When I transitioned back home I was so, so, so sick.  The hospital didn't help make me well at all.  Just transitioning from hospital to home used up every ounce of energy I had within me and more.  I felt like I was going to die.  I got oxygen set up at home and I laid in bed for days.  I was losing weight at a scary pace, and no matter what I did I could not gain.  Eating was a chore and something I had to force myself to do to stay alive.  The number on the scale kept falling.  I was down to eighty pounds, and did not like what I saw in the mirror.  I looked like death.  People around me were not handling the situation very well.  Sometimes I felt confused why I was the one who was sick, but was handling it better than everyone else.  That may or may not be true, but that is how it felt.

I knew I didn't even have a year left to live, and that it was down to months.  I could feel it.  I wasn't sure that I would make it to Christmas.  It was such a dark time, but yet the comfort of God was so real to me.  I had true peace about "real life"  in eternity.  I didn't want to leave my family behind, and I was scared of the pain, but what happened after I died I was confident in.

This was all a year ago.  And so the wait for new lungs began.  The unknown was terrifying.  The pain was unbearable.  My normally clear head was a mess.  I felt lazy and depressed although I wasn't.  The Lord God revealed himself to me in the most amazing ways.  I learned lessons and things about myself, people and God that I wouldn't have otherwise.  I learned that God is in control and we have no control.
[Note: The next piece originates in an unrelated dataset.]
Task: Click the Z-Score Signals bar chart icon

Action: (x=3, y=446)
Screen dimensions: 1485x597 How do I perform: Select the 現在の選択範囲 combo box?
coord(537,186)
I learned that God's goodness has nothing to do with our individual circumstances at the time.  I learned that God gives and takes away, but blessed be the name of the Lord.  I learned that I am very against positive thinking and thinking we can "will things to happen" by our own thoughts.  I have a strong disdain for the word of faith movement.  I learned that if God is for me, who can be against me and that I don't need to fear man or satan.  I learned that being a Christian to have an easier life is not the way to go, and that is not what Christianity is about.

I was blessed to watch this video a few days ago.  Everything this pastor says is a word-for-word into the inside of my brain and heart when I was suffering a year ago.  This is how I felt exactly, and God revealed though His word and spirit these same truths to me.  I am not nearly as articulate as he is in communicating God's peace through suffering.  Take the time to watch it, seriously.
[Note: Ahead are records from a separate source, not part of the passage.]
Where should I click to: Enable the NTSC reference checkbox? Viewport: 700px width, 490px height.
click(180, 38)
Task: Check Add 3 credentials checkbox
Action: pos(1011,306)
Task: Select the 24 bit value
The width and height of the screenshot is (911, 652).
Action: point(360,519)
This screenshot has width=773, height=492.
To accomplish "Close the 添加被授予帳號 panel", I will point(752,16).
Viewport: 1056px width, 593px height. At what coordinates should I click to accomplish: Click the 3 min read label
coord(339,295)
*** Also, please keep this family in your prayers.  James 5:16 ***
You can keep up with what is going on with Daisy Love here at http://prayfordaisy.com/

Drugs

I have been on tons of prescription drugs spanning my lifetime.  And by tons I mean A LOT.  Possibly and probably hundreds.  This includes many hard core, intense and even addicting drugs.
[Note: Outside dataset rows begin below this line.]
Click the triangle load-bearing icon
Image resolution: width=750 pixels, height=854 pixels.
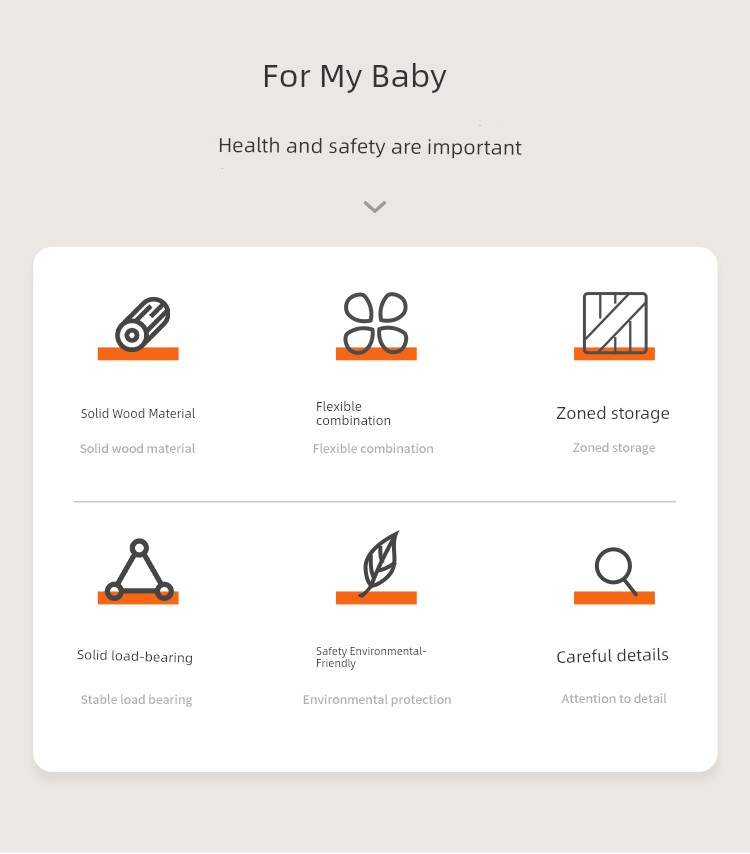tap(139, 570)
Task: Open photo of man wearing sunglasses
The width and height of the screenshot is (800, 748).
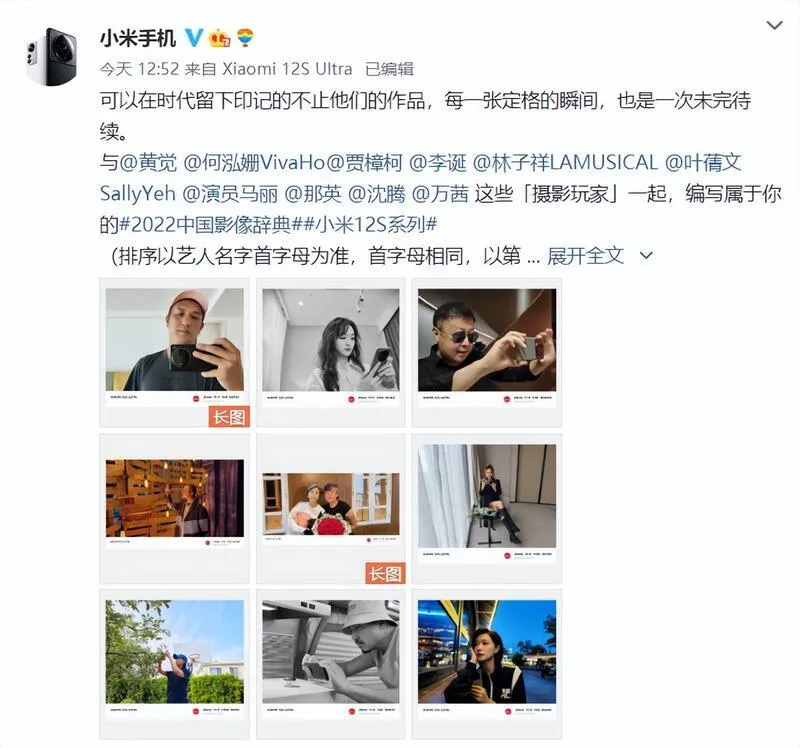Action: pyautogui.click(x=487, y=352)
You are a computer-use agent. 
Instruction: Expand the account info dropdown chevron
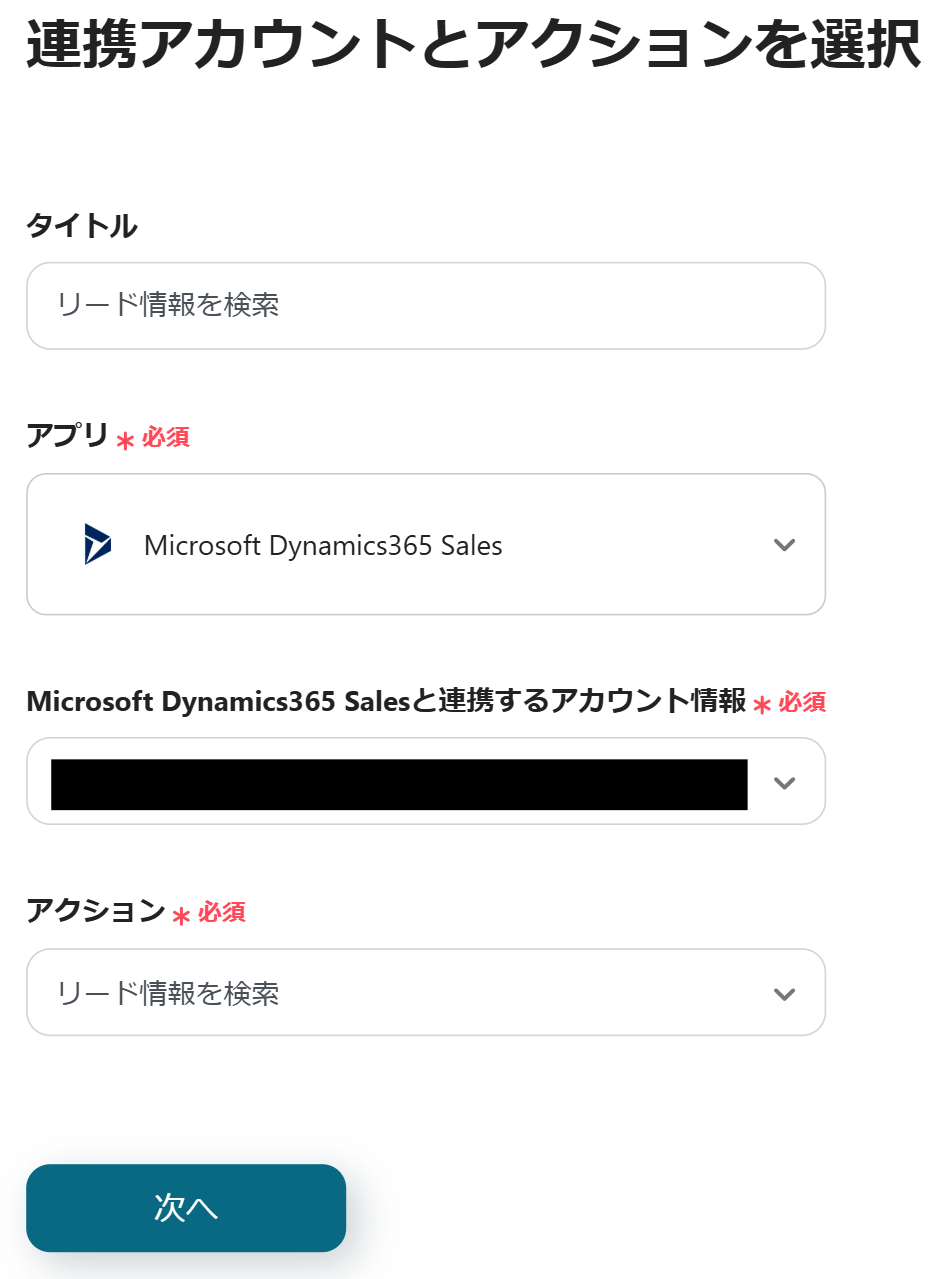click(784, 782)

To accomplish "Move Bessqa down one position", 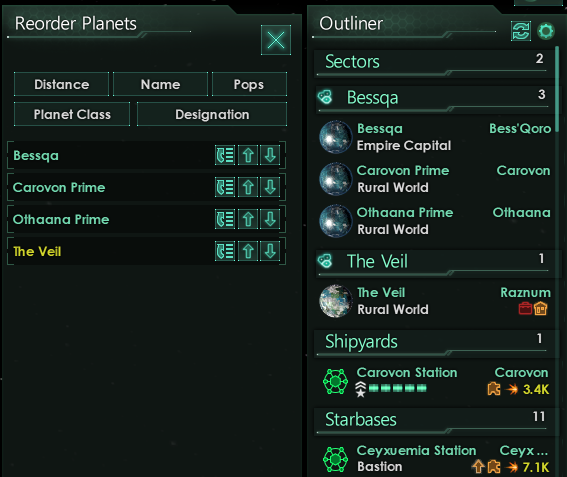I will [270, 156].

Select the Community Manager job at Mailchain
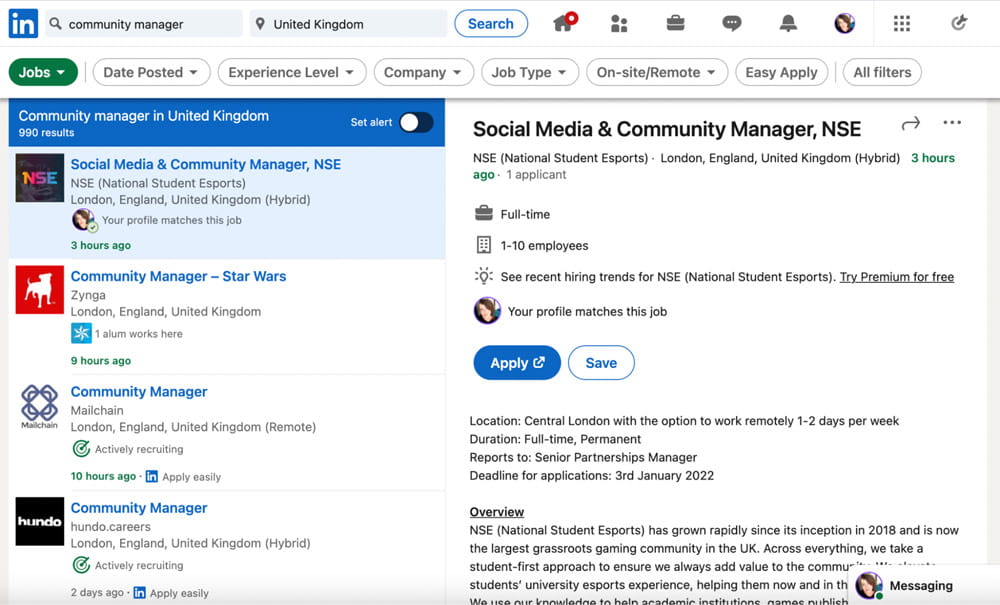[x=139, y=391]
Morphine, Xanax, Dilaudid, Benadryl, Vicodin, Percocet, Phenergan, Ativan.  And more.  You name it and I have probably been on it one time or another.  Well not really, but you get the idea.  I have obviously not taken all of these at once, but as I needed them.  And boy did I need them living through CF and not just CF, but "end stage CF" as they call it.

Some of these drugs I really, really like - to be quite perfectly honest.  Dilaudid is definitely my drug of choice;  the rush and all that it gives while taking away pain, and making it seem as though everything is right in the world.  I am always a little hesitant when I have to taper down off of this drug . . . . something inside doesn't want to!  Which leads me to my next thought.  Thank God my body doesn't seem to get too chemically dependent.  No really.  I thank God for that.  I know of some people with CF who have a very hard time coming off of some of these drugs.  Thankfully I don't.  I have a pretty addictive personality in general, but have never gotten addicted to medication.  Like I said, I'm a little hesitant and sad to stop taking it, but my actual body handles it okay.  I can drink espresso everyday for weeks and then stop cold turkey also.  No caffeine headaches!  It's great.

Anyway,  back when I was extremely sick and frail I was emaciated and paper thin.  Eighty pounds.  I was unable to eat much as hard as I tried.  My doctor prescribed me marinol.  Marinol, in case you didn't know, is the prescription pill form of Marijuana.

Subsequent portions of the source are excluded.